1. Field of the Invention
The present invention relates to a linear array ultrasonic transducer used in an ultrasonic diagnostic examination device, and more particularly to such a transducer in which an ultrasonic beam is projected into an object to be examined, such as a living body, to receive the echoes which are reflected from the boundary between heterogenous bodies having different acoustic impedances.
2. Description of the Prior Art
The construction of and the problems concomitant with a transducer according to the prior art will now be described.
Referring to FIG. 1 which is a perspective view showing an oscillatory array portion of a transducer, the transducer includes an oscillatory element 1a which is made of a material such as PZT (i.e., piezoelectric element of Lead Zirconate-Titanate). Electrode layers 1b and 1c are provided on both sides of the oscillatory element 1a. Oscillatory element 1a thus formed with the electrode layers 1b and 1c usually is a member of a large plate-shaped oscillator. This part of the plate-shaped oscillator is adhered to a backing member, which will be described later, and is then cut thin into an array form, as shown in FIG. 1. The single thin cut element from the oscillatory element 1a is indicated as a tiny oscillatory element 11. A backing member 2 absorbs the ultrasonic waves directed to the back of the array of the tiny oscillatory elements 11.
In order to clearly produce the image which is obtained by the ultrasonic diagnostic examination device using such a transducer, a variety of means have been employed, including such means relating to the transducer as follows:
(1) The oscillatory frequency of the ultrasonic waves is increased; PA1 (2) A side lobe is reduced in the directive characteristics of the ultrasonic beam; and PA1 (3) The ultrasonic beam is made thin and sharp.
As has been described above, such means involved the construction of the tiny oscillatory elements having a rectangular shape which are made thinner.
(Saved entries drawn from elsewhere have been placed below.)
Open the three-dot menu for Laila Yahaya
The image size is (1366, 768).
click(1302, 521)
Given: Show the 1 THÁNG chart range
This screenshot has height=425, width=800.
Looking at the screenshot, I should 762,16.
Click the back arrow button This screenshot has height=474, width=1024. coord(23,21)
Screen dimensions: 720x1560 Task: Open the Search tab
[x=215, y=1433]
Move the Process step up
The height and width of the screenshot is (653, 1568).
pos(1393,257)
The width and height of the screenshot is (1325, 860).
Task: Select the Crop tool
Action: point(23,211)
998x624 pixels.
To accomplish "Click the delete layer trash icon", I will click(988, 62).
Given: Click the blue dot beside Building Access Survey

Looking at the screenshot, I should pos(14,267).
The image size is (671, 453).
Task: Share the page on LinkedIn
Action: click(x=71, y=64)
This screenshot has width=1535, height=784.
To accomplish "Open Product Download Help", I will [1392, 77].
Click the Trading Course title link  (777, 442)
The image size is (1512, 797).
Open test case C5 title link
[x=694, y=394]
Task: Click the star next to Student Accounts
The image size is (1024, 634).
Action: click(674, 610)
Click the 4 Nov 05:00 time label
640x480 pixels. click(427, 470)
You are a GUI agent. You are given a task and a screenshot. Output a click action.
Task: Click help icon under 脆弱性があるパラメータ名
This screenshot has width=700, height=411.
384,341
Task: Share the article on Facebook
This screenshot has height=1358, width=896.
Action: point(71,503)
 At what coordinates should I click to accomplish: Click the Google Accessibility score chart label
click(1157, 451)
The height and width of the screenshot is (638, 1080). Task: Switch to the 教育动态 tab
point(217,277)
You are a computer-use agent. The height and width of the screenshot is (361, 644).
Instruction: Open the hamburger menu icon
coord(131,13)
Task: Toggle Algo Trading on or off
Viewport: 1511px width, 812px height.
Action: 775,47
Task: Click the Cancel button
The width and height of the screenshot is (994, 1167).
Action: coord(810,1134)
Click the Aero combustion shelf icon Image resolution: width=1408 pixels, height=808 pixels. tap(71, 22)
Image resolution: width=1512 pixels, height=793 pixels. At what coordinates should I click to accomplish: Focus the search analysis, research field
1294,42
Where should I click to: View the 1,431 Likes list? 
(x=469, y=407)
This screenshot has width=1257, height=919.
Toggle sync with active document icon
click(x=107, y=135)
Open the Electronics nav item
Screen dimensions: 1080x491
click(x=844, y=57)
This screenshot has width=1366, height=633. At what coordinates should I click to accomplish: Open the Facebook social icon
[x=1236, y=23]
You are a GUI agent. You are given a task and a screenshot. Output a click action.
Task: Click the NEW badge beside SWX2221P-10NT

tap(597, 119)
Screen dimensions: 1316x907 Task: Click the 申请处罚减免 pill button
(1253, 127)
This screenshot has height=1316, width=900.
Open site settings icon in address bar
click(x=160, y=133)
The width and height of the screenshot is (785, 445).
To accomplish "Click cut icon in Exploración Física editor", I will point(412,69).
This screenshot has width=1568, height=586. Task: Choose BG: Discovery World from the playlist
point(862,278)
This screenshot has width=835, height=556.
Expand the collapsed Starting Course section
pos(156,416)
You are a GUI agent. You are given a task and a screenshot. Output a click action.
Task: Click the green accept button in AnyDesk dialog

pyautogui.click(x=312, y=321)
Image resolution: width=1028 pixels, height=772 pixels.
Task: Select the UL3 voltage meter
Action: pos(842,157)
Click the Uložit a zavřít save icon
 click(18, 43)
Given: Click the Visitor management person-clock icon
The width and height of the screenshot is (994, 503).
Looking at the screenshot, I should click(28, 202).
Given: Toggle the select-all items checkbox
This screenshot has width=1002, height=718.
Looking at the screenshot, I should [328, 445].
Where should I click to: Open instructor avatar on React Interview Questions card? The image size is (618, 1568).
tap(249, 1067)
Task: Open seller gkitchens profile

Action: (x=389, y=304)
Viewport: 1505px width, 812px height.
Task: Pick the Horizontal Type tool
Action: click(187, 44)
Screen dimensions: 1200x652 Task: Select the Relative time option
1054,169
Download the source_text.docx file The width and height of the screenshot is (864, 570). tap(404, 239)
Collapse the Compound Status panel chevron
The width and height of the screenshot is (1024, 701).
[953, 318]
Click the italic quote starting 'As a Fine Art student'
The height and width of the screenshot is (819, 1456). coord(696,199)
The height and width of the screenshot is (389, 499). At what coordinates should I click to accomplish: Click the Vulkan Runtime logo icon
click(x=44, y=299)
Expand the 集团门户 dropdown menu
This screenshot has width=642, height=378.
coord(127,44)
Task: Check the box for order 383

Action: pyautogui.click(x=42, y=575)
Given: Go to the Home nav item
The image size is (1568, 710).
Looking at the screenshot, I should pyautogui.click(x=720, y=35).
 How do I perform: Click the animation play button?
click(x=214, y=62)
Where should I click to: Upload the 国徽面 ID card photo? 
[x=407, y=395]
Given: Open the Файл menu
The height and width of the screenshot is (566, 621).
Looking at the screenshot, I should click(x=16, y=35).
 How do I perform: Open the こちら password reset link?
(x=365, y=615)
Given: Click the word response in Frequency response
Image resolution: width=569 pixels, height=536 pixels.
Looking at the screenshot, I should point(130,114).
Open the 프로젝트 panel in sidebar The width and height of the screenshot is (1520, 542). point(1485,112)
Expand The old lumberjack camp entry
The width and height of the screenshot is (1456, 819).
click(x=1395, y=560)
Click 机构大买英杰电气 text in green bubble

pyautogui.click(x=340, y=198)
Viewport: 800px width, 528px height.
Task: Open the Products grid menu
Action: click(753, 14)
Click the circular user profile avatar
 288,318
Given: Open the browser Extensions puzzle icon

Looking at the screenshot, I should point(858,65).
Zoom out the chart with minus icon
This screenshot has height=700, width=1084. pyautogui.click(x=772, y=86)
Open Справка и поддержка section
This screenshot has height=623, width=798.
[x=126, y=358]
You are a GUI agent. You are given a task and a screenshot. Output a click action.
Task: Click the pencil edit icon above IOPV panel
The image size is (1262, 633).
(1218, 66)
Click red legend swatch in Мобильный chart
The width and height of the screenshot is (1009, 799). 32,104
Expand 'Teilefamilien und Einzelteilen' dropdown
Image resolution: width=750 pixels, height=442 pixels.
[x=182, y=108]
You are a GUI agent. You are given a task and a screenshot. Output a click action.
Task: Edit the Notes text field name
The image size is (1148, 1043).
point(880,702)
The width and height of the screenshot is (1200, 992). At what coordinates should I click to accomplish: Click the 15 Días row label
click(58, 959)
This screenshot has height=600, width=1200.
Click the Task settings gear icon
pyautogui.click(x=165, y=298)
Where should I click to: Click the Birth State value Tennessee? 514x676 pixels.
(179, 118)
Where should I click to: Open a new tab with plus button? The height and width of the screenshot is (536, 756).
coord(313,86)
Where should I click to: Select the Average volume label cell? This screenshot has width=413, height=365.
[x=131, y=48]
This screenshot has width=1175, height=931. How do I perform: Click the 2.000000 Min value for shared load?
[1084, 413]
The operation of the transducer shown in FIG. 1 is as follows. For example, five tiny oscillatory elements 11 are gathered into one group, and the electrode layers of any of the tiny oscillatory elements are denoted a.sub.K and b.sub.K, the electrode layers a.sub.1 to a.sub.5 and b.sub.1 to b.sub.5 are electrically connected (although the respective tiny oscillatory elements are acoustically insulated), and a pulsed voltage signal is applied between the electrode layers a.sub.1 to a.sub.5 and b.sub.1 to b.sub.5 so that one ultrasonic beam is transmitted from that group of the tiny oscillatory elements. A number of such groups are arranged in an array to transmit the ultrasonic beam consecutively, thereby to effect the scanning operation.
FIG. 2 is a perspective view showing one tiny oscillatory element. In order to realize the aforementioned means (2), if the thickness and width of the tiny oscillatory element are denoted as t and W, respectively, as is disclosed in May, 1977 "Proceedings of Japanese Ultrasonic Medical Association", page 53, the ratio of W/t is desired to be equal to or less than 0.6. For example, therefore, in order to generate ultrasonic waves having a frequency of 5 MHz, the thickness t of the tiny oscillatory element has to be about 0.25 mm, and the width W has to be about 0.15 mm.
Electrode leads for driving such tiny oscillatory elements, according to the prior art, have been attached to the electrode layers 1b and 1c by a bonding process. This bonding process involves bonding the leads one by one to the tiny oscillatory elements (generally, about three hundred in number having a width of 0.15 mm) which required skilled working techniques and is time consuming. As a result, the bonding process has been an intrinsic cause for the failure of the apparatus in which the array is incorporated. It has been extremely difficult to complete the bonding of the tiny oscillatory elements as many as three hundred times without any failure occurring.